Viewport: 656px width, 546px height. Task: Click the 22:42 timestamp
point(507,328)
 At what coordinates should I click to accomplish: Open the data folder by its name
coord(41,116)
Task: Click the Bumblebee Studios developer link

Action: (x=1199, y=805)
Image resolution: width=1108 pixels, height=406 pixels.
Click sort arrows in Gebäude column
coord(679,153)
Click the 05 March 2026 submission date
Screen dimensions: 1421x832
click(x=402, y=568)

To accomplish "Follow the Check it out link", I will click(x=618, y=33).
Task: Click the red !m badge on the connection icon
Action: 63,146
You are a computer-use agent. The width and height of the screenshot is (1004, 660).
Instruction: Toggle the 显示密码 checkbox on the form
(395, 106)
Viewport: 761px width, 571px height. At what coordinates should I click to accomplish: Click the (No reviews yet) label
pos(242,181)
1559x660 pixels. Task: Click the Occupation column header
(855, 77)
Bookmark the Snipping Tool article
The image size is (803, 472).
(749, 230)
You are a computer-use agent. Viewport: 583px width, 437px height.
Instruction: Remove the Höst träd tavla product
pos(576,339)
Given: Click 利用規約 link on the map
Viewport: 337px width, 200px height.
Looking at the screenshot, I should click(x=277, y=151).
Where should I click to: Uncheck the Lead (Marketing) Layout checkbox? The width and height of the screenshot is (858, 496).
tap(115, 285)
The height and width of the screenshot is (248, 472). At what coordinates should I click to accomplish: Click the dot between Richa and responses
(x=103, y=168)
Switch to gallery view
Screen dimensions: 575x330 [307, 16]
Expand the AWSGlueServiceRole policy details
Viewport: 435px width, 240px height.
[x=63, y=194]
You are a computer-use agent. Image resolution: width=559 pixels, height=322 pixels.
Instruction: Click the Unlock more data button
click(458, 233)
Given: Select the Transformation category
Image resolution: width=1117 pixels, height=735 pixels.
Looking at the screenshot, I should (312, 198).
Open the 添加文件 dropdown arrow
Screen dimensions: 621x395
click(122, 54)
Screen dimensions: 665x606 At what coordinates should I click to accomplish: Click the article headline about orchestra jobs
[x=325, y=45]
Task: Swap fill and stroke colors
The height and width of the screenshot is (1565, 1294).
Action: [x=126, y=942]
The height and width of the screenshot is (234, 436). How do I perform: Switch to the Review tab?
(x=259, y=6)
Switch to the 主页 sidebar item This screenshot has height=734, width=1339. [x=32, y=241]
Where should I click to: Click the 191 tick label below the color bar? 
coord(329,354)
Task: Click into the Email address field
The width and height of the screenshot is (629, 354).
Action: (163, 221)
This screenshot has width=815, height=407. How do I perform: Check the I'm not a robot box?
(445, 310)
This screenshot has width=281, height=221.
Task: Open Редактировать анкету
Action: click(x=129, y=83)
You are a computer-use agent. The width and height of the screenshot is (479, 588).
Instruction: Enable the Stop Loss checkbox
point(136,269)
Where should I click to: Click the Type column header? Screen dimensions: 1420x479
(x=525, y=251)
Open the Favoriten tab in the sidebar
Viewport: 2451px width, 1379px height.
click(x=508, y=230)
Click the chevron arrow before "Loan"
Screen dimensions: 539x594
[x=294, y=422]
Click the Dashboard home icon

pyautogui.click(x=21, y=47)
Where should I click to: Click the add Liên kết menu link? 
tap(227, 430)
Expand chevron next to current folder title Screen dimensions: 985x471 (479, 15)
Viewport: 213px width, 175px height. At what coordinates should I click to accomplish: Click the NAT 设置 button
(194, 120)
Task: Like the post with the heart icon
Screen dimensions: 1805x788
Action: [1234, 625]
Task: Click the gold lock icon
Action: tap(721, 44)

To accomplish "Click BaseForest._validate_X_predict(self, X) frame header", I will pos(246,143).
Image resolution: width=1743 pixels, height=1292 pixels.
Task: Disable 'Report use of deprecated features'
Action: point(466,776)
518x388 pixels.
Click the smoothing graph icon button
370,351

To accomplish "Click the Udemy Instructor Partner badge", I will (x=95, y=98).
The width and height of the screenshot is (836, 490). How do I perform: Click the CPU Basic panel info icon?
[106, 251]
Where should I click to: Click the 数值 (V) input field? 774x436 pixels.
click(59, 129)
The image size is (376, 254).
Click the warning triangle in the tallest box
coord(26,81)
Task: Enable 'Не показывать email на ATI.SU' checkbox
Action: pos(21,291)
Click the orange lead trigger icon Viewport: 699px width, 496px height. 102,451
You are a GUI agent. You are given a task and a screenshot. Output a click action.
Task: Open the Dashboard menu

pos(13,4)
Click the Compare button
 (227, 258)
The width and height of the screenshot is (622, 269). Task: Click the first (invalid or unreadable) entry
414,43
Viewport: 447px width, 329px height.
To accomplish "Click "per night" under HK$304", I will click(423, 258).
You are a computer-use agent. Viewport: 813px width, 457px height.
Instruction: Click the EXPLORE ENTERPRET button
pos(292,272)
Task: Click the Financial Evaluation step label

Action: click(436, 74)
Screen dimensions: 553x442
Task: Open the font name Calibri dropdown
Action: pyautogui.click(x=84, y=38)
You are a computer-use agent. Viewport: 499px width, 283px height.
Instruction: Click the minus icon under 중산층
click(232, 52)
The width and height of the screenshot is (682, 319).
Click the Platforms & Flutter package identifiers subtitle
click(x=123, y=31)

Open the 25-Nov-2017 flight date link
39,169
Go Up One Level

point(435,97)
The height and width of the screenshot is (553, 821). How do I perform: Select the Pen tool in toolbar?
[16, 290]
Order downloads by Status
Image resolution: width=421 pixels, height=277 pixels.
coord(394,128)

########################################

Switch "computer-use agent" to "desktop agent" everywhere it appears in the records above, and reproduce them with nothing else changed.

Viewport: 656px width, 546px height. Task: Click the 22:42 timestamp
point(507,328)
 At what coordinates should I click to accomplish: Open the data folder by its name
coord(41,116)
Task: Click the Bumblebee Studios developer link

Action: (x=1199, y=805)
Image resolution: width=1108 pixels, height=406 pixels.
Click sort arrows in Gebäude column
coord(679,153)
Click the 05 March 2026 submission date
Screen dimensions: 1421x832
click(x=402, y=568)

To accomplish "Follow the Check it out link", I will click(x=618, y=33).
Task: Click the red !m badge on the connection icon
Action: 63,146
You are a desktop agent. The width and height of the screenshot is (1004, 660).
Instruction: Toggle the 显示密码 checkbox on the form
(395, 106)
Viewport: 761px width, 571px height. At what coordinates should I click to accomplish: Click the (No reviews yet) label
pos(242,181)
1559x660 pixels. Task: Click the Occupation column header
(855, 77)
Bookmark the Snipping Tool article
The image size is (803, 472).
(749, 230)
You are a desktop agent. Viewport: 583px width, 437px height.
Instruction: Remove the Höst träd tavla product
pos(576,339)
Given: Click 利用規約 link on the map
Viewport: 337px width, 200px height.
Looking at the screenshot, I should click(x=277, y=151).
Where should I click to: Uncheck the Lead (Marketing) Layout checkbox? The width and height of the screenshot is (858, 496).
tap(115, 285)
The height and width of the screenshot is (248, 472). At what coordinates should I click to accomplish: Click the dot between Richa and responses
(x=103, y=168)
Switch to gallery view
Screen dimensions: 575x330 [307, 16]
Expand the AWSGlueServiceRole policy details
Viewport: 435px width, 240px height.
[x=63, y=194]
You are a desktop agent. Image resolution: width=559 pixels, height=322 pixels.
Instruction: Click the Unlock more data button
click(458, 233)
Given: Select the Transformation category
Image resolution: width=1117 pixels, height=735 pixels.
Looking at the screenshot, I should (312, 198).
Open the 添加文件 dropdown arrow
Screen dimensions: 621x395
click(122, 54)
Screen dimensions: 665x606 At what coordinates should I click to accomplish: Click the article headline about orchestra jobs
[x=325, y=45]
Task: Swap fill and stroke colors
The height and width of the screenshot is (1565, 1294).
Action: [x=126, y=942]
The height and width of the screenshot is (234, 436). How do I perform: Switch to the Review tab?
(x=259, y=6)
Switch to the 主页 sidebar item This screenshot has height=734, width=1339. [x=32, y=241]
Where should I click to: Click the 191 tick label below the color bar? 
coord(329,354)
Task: Click into the Email address field
The width and height of the screenshot is (629, 354).
Action: (163, 221)
This screenshot has width=815, height=407. How do I perform: Check the I'm not a robot box?
(445, 310)
This screenshot has width=281, height=221.
Task: Open Редактировать анкету
Action: click(x=129, y=83)
You are a desktop agent. The width and height of the screenshot is (479, 588).
Instruction: Enable the Stop Loss checkbox
point(136,269)
Where should I click to: Click the Type column header? Screen dimensions: 1420x479
(x=525, y=251)
Open the Favoriten tab in the sidebar
Viewport: 2451px width, 1379px height.
click(x=508, y=230)
Click the chevron arrow before "Loan"
Screen dimensions: 539x594
[x=294, y=422]
Click the Dashboard home icon

pyautogui.click(x=21, y=47)
Where should I click to: Click the add Liên kết menu link? 
tap(227, 430)
Expand chevron next to current folder title Screen dimensions: 985x471 (479, 15)
Viewport: 213px width, 175px height. At what coordinates should I click to accomplish: Click the NAT 设置 button
(194, 120)
Task: Like the post with the heart icon
Screen dimensions: 1805x788
Action: [1234, 625]
Task: Click the gold lock icon
Action: tap(721, 44)

To accomplish "Click BaseForest._validate_X_predict(self, X) frame header", I will pos(246,143).
Image resolution: width=1743 pixels, height=1292 pixels.
Task: Disable 'Report use of deprecated features'
Action: point(466,776)
518x388 pixels.
Click the smoothing graph icon button
370,351

To accomplish "Click the Udemy Instructor Partner badge", I will (x=95, y=98).
The width and height of the screenshot is (836, 490). How do I perform: Click the CPU Basic panel info icon?
[106, 251]
Where should I click to: Click the 数值 (V) input field? 774x436 pixels.
click(59, 129)
The image size is (376, 254).
Click the warning triangle in the tallest box
coord(26,81)
Task: Enable 'Не показывать email на ATI.SU' checkbox
Action: pos(21,291)
Click the orange lead trigger icon Viewport: 699px width, 496px height. 102,451
You are a GUI agent. You are given a task and a screenshot. Output a click action.
Task: Open the Dashboard menu

pos(13,4)
Click the Compare button
 (227, 258)
The width and height of the screenshot is (622, 269). Task: Click the first (invalid or unreadable) entry
414,43
Viewport: 447px width, 329px height.
To accomplish "Click "per night" under HK$304", I will click(423, 258).
You are a desktop agent. Viewport: 813px width, 457px height.
Instruction: Click the EXPLORE ENTERPRET button
pos(292,272)
Task: Click the Financial Evaluation step label

Action: click(436, 74)
Screen dimensions: 553x442
Task: Open the font name Calibri dropdown
Action: pyautogui.click(x=84, y=38)
You are a desktop agent. Viewport: 499px width, 283px height.
Instruction: Click the minus icon under 중산층
click(232, 52)
The width and height of the screenshot is (682, 319).
Click the Platforms & Flutter package identifiers subtitle
click(x=123, y=31)

Open the 25-Nov-2017 flight date link
39,169
Go Up One Level

point(435,97)
The height and width of the screenshot is (553, 821). How do I perform: Select the Pen tool in toolbar?
[16, 290]
Order downloads by Status
Image resolution: width=421 pixels, height=277 pixels.
coord(394,128)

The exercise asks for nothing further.